Questionado sobre ações que podem ser colocadas em prática, Diego cita: “desenvolver treinamentos para motoristas, por exemplo, é uma ferramenta com baixo custo e eficaz, mas infelizmente pouco utilizada. A Opentech vem trabalhando nesse sentido, com capacitação aos condutores de cargas, que recebem informações/orientações on-line e presenciais sobre cada trecho que irão percorrer. Veja, a ideia central é mudar a cultura e abranger todos os envolvidos”.

Concomitantemente, reforça que deve haver investimento em novas tecnologias. “A palavra de ordem é inteligência, para fazer frente à verdadeira indústria do roubo de cargas no Brasil”, aponta o diretor, contando que na tentativa de incorporar novos conceitos, a Opentech lançou uma grande inovação utilizando inteligência artificial para automatizar processos e agilizar a detecção dos riscos.

`Brasil requer grandes ajustes ́

O diretor de Seguros do Sindicato das Empresas de Transporte de São Paulo e Região (SETCESP), Marcelo Rodrigues, lamenta a realidade enfrentada e define: “Momento complicadíssimo”. O roubo de cargas, é o principal entrave, seguido, na visão dele, pelas condições das estradas e falta de apoio governamental. “O empresário fica exposto, inclusive, a ações de regresso do contratante com relação as responsabilidades e suas obrigações que não foram atendidas de acordo com as regras vigentes”, comenta.
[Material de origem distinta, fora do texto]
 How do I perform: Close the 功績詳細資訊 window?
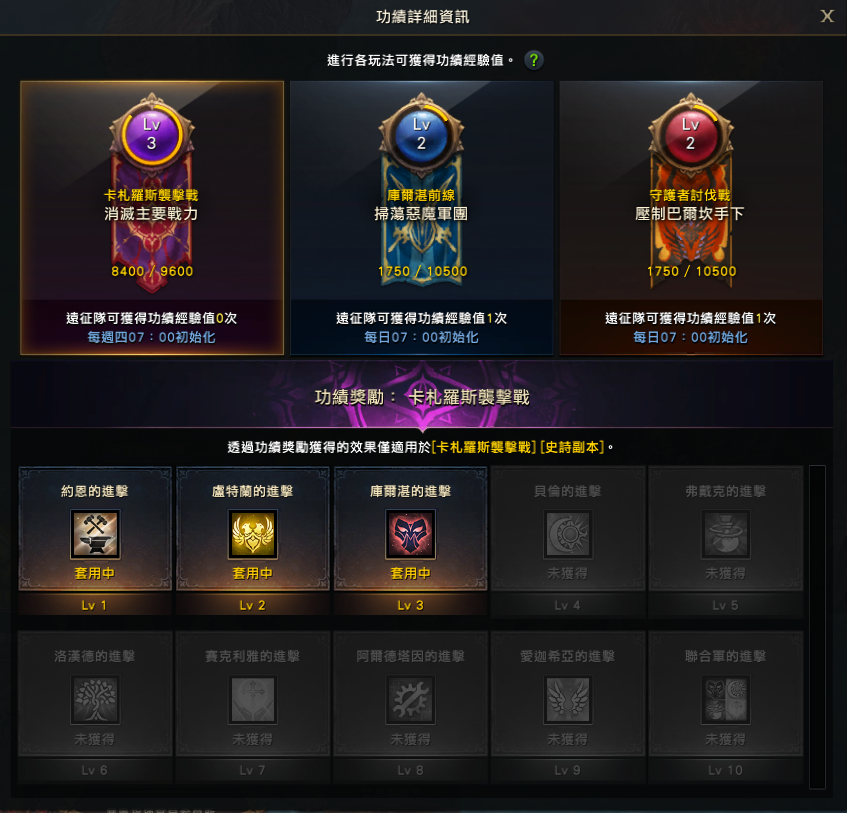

Os produtos mais visados são os alimentícios, cigarros, eletroeletrônicos, produtos farmacêuticos, combustíveis, bebidas, autopeças, têxteis confecções e produtos químicos.

Indagado sobre as alternativas mais procuradas pelo empresariado, a fim de garantir a segurança da carga, a partir das vastas opções de proteção oferecidas pelo mercado, Marcelo percebe que – primeiramente – são os rastreadores. “Um mesmo veículo, dependendo do tipo de carga, pode ter até 3 rastreadores instalados”, comenta. Além, segundo ele, da utilização de escoltas armadas e, por fim, no caso de cargas de maior valor agregado, transporte em veículos blindados por empresas de transporte de valores. “Tudo isso, porém, torna o frete muito mais caro”, observa.

E diante da pergunta que não quer calar sobre o que, de fato, pode ser feito para solucionar o problema de forma mais rápida, o diretor enxerga uma alternativa que, por enquanto, se enquadra fora da lei vigente: o transporte remunerado. “No entanto, pelas regras de transporte de cargas que regem atualmente, o transporte somente deve ser feito com veículos cadastrados pela ANTT no RNTRC”, esclarece.

Muitas empresas, para acompanharem a demanda, já adotaram a entrega de produtos com veículos de passeio, assumindo a responsabilidade pelo prejuízo ocasionado por eventual acidente ou roubo de mercadoria, já que não acompanham políticas de gerenciamento de riscos. Em países como os Estados Unidos, entregas são deixadas dessa forma nas portas das residências, mas o Brasil requer ainda muitos ajustes de segurança para que companhias seguradoras concedam maior flexibilidade no cumprimento do gerenciamento de riscos para o transporte de cargas.